De volgende dag moesten we dan weer de grens met Zuid-Afrika over. We zouden niet naar huis rijden, maar nog 2 nachten in een private Game Reserve overnachten. Omdat de kleine grensovergang van de heenreis ons goed was bevallen, zijn we weer via deze grensovergang Zuid-Afrika ingegaan. En inderdaad verliep alles nu weer net zo soepel. Binnen 10-15 minuten waren we de grens weer gepasseerd. In totaal hadden we nu dus 12 stempels in ons paspoort gekregen.

We zijn daarna eerst naar een Zuid-Afrikaanse Woolworths gereden in de hoop daar glutenvrije broodjes en een gasfles te vinden. Het gas lukte, maar de broodjes helaas niet. Wel vonden we weer eens glutenvrije hamburgers (diepvries). Onze accommodatie lag in Welgevonden Game Reserve, Matingwe Game Lodge. Vanuit deze Lodge kun je dan safari’s maken in het game reserve en dat hebben we de volgende ochtend dan ook gedaan. De accommodatie was luxe, en we hadden weer halfpension. Ik had van tevoren weer glutenvrij aangegeven en inderdaad gaf dat verder geen problemen. We bleken de enige gasten in de hele accommodatie te zijn en hadden de volgende ochtend dan ook een private safari. De accommodatie werd gerund door een echtpaar, de vrouw runde de Lodge en de man deed de safari’s. De vroege ochtend safari was weer koud, maar we hebben wel leeuwen en neushoorns gezien.

Dicht bij dit private game reserve ligt ook Marakele National Park, dat ook de big five herbergt. We wilden daar die middag naartoe rijden, alhoewel we niet erg hoopvol waren de big five te kunnen zien. De weg er naartoe was een bergpas, Bakkerspas, over onverharde en deels behoorlijk slechte wegen.

Bakkerspas

In het Nationale park hebben we wel wat dieren gezien, maar geen enkele van de big five helaas. We waren pas rond de middag in het park, maar omdat we laat ontbeten hadden (na de safari, het was al 10 uur), hebben we in het park wat later op een picknickplek geluncht (dit keer weer met hamburgers). Om aan te geven hoe druk het was, we waren de enige bezoekers daar. Er was ook een vogelhut, maar daar hebben we verder ook weinig bijzonders gezien.

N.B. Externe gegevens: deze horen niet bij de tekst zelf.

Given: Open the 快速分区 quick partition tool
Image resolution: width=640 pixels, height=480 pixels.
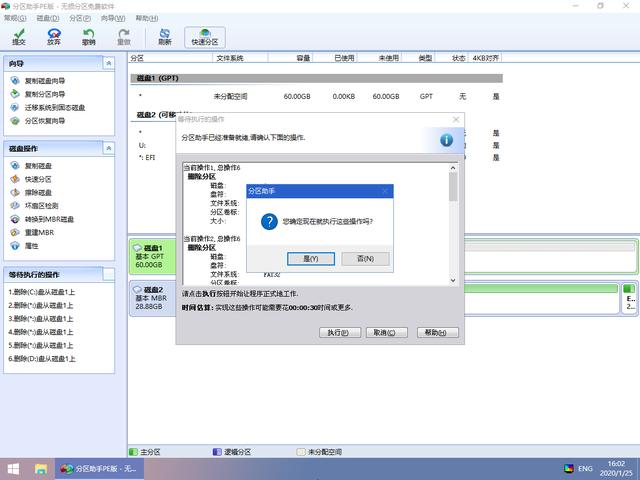Looking at the screenshot, I should point(205,37).
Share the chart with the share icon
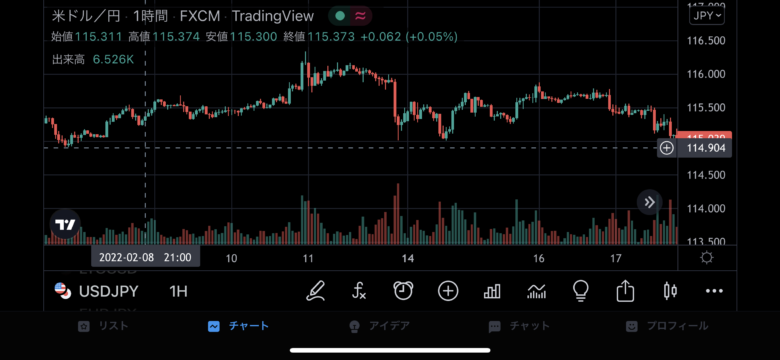The image size is (780, 360). pyautogui.click(x=625, y=291)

We hebben die avond weer in de Lodge gegeten (we waren weer de enige gasten) en de volgende ochtend, zondag, zijn we richting ons huis in Pretoria gereden. Het was ongeveer 3 uur rijden, dus we waren al rond de middag weer thuis. Na het uitpakken van de auto wilde ik de auto ook nog terugbrengen maar de verhuurder. We hadden om 16 uur afgesproken en de teruggave verliep verder zonder problemen. Oorspronkelijk zou ik die avond nog naar Europa vliegen voor een vergadering in Barcelona, maar dit was een paar weken daarvoor veranderd, omdat onze CEO op bezoek kwam in Zuid-Afrika. Nu zou ik pas dinsdagavond naar Barcelona vliegen, zodat ik dinsdag eerst onze CEO kon ontvangen op onze boerderij in Potchefstroom. De jongens vlogen ook dinsdagavond naar Amsterdam, maar hadden de KLM vlucht, terwijl ik met Air France via Parijs naar Barcelona vloog.

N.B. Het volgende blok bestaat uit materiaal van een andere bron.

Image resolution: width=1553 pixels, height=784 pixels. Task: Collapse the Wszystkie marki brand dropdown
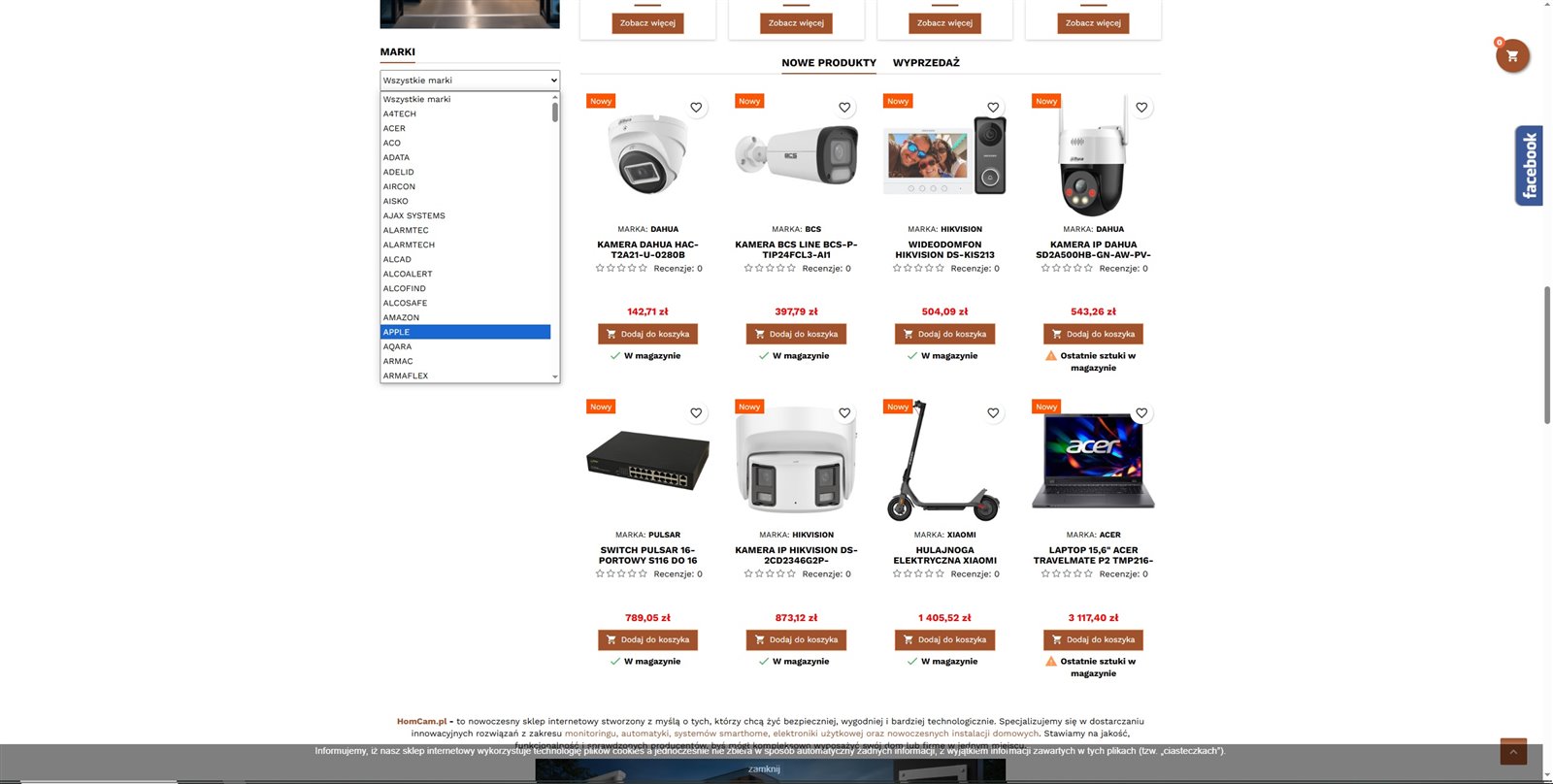(470, 81)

Het was uiteindelijk een mooie vakantie, en we hebben veel gezien. Wel viel de kou behoorlijk tegen. Deze reis moet je eigenlijk niet midden in de winter maken, want zeker in de tenten is het behoorlijk koud ’s nachts. Vorig jaar in Namibië was het al enigszins zo, maar nu in het binnenland was het erger. We hebben al wel ideeën voor volgend jaar, maar in ieder geval zal het een iets warmere bestemming worden (of een ander tijdstip).

Het glutenvrij eten viel behoorlijk mee dit keer, over het algemeen konden ze zelfs friet eten, dat is in Zuid-Afrika vaak niet het geval. Ik heb er van tevoren bij een aantal lodges behoorlijk achteraan gezeten, dus dat heeft goed geholpen. Wat wel erg tegenviel was het kopen van glutenvrije producten in Botswana en Namibië. We hebben maar weinig producten gevonden en wat vooral tegenviel ook was dat de hamburgers niet glutenvrij waren. En we beseffen nu dat we met de Woolworths in de buurt hier blij mogen zijn, veel vaker zijn het maar kleine winkels met weinig producten en zeker geen glutenvrije producten. Glutenvrije pasta kon je nog af en toe vinden, maar glutenvrij brood was nagenoeg nooit te vinden.